- Founded: 1977
- University: California State University, Northridge
- Athletic director: Ryan Swartwood
- Head coach: Jodie Cox (1st season)
- Conference: Big West
- Location: Northridge, California
- Home stadium: Matador Diamond (Capacity: 1,000)
- Nickname: Matadors
- Colors: Red, white, and black

NCAA WCWS runner-up
- 1994

NCAA WCWS appearances
- 1993

NCAA Tournament appearances
- 1993, 1994, 1995, 1996, 1997, 1998, 1999, 2000, 2001, 2003, 2004, 2007, 2015

Regular-season conference championships
- WAC: 1993, 1994, 1995 Big West: 1998, 2010, 2015

= Cal State Northridge Matadors softball =

The Cal State Northridge Matadors softball team represents California State University, Northridge in NCAA Division I college softball. They compete as part of the Big West Conference and play home games at Matador Diamond.
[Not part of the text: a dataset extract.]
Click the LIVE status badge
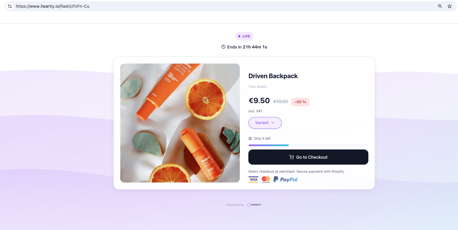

The team is currently led by head coach Jodie Cox, who will lead her first season in 2026.

==History==
The Matadors appeared in the AIAW Women's College World Series at the Division II level in 1981. During their nine year tenure in NCAA Division II, they appeared in eight Women's College World Series, claiming four national championships and finishing second three other years. After completing their transition to Division I, they appeared in two consecutive Women's College World Series, finishing second in 1994. They won the Western Athletic Conference three of their four years in the league, and have claimed four titles since joining the Big West in 1997. They won their last conference title in 2015.